--- start of PAGE EXCERPT ---

Author | Brent Doil
Introduction
Greenplum Database utilizes Multiversion Concurrency Control (MVCC) to maintain data consistency and manage concurrent access to data. Transaction snapshots are used to control what data are visible to a particular SQL statement. When a transaction reads data, the database selects a specific version. This prevents SQL statements from viewing inconsistent data produced by concurrent transactions modifiying the same data rows, providing transaction isolation. MVCC allows the database to offer high concurrency even during heavy activity.
Transaction snapshots maintain consistency for one database server, but provide no guarantees of consistency across multiple segments.
Greenplum expands the snapshot model by utilizing distributed snapshots which synchronize a single snapshot across all segments. [1] When running a statement in Greenplum, the coordinator generates a distributed snapshot, which is then sent along with the query to the segments. When each segment receives the distributed snapshot, it creates a local snapshot that maps local transaction id (xid) to distributed xid. This is how Greenplum maintains data consistency across the cluster.
Isolation Levels & Transaction Snapshots
Greenplum offers two levels of transaction isolation, READ COMMITTED and REPEATABLE READ.
READ COMMITTED is the default. When a transaction uses READ COMMITTED, a SELECT query sees a snapshot of the database at the instant the query begins to run. Subsequent SELECT's run in the same transaction may see different data if other transactions commit changes between the statements.
In REPEATABLE READ, all statements in a single transaction can only see rows committed before the first query or data-modification statement (INSERT, UPDATE, or DELETE) run in the transaction. Subsequent SELECT statements within a single transaction always see the same data, i.e. they do not see changes made by other transactions that commit while theREPEATABLE READ transaction is in progress.
All transactions store a snapshot, defined by the following fields:
xmin – Earliest xid that is still active. All transactions before this are guaranteed to be either committed or aborted.
xmax – First unassigned xid. All xids >= to xmax have not yet started and are invisible to the snapshot.
xip_list – Active xid's at time of the snapshot.
Every tuple has an xmin that is set to the xid of an INSERT or UPDATE transaction.
A tuple's xmax is set by the xid of an UPDATE or DELETE statement.
Snapshot Export
A transaction can export the snapshot it is using. As long as the transaction remains open, other transactions can import the snapshot, guaranteeing they will see the same database state as the original transaction. [2]
Snapshots are exported with pg_export_snapshot() and imported with SET TRANSACTION SNAPSHOT.

--- end of PAGE EXCERPT ---
--- start of COLLECTED DATA ---

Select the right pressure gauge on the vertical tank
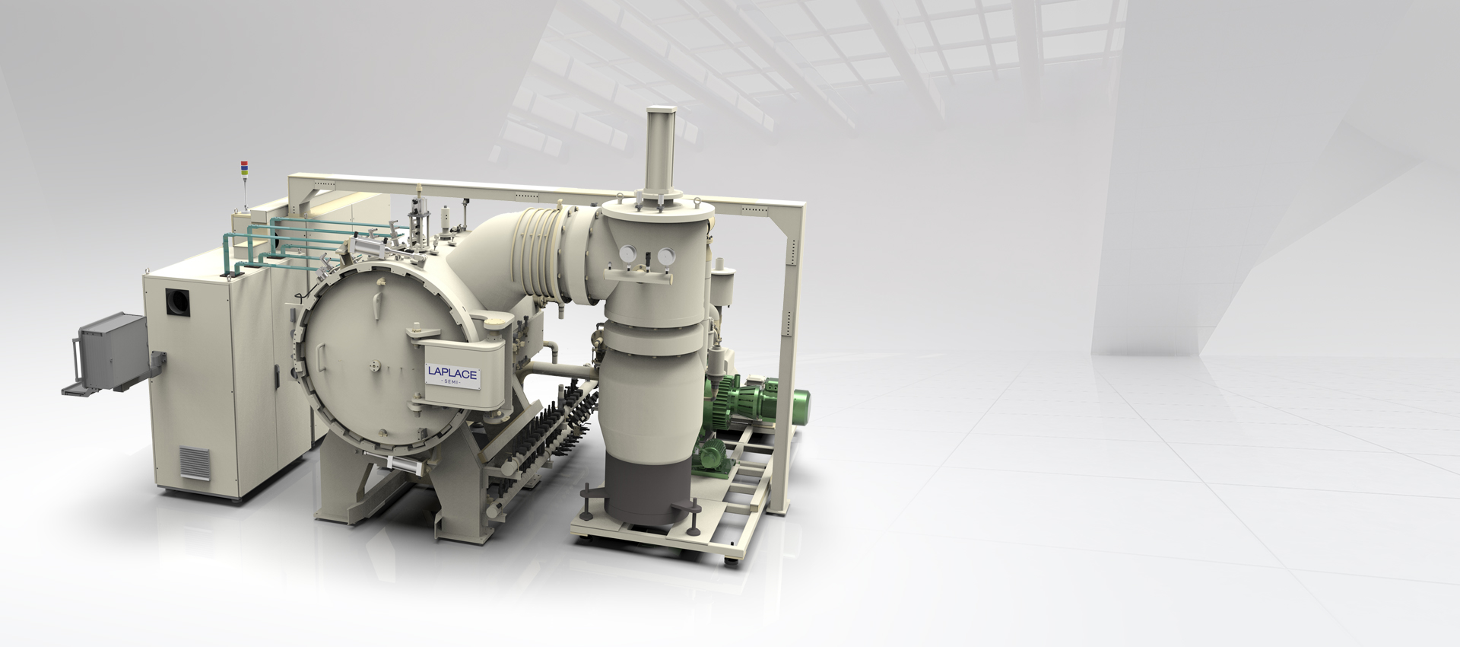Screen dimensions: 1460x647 point(666,256)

--- end of COLLECTED DATA ---

WHAT IS NEEDED -
Write out the passage of the Greenplum snapshot article from "In REPEATABLE READ, all" to "to the snapshot." word for word. The listing is separate material, unrelated to the Greenplum snapshot article.

EXERCISE ANSWER -
In REPEATABLE READ, all statements in a single transaction can only see rows committed before the first query or data-modification statement (INSERT, UPDATE, or DELETE) run in the transaction. Subsequent SELECT statements within a single transaction always see the same data, i.e. they do not see changes made by other transactions that commit while theREPEATABLE READ transaction is in progress.
All transactions store a snapshot, defined by the following fields:
xmin – Earliest xid that is still active. All transactions before this are guaranteed to be either committed or aborted.
xmax – First unassigned xid. All xids >= to xmax have not yet started and are invisible to the snapshot.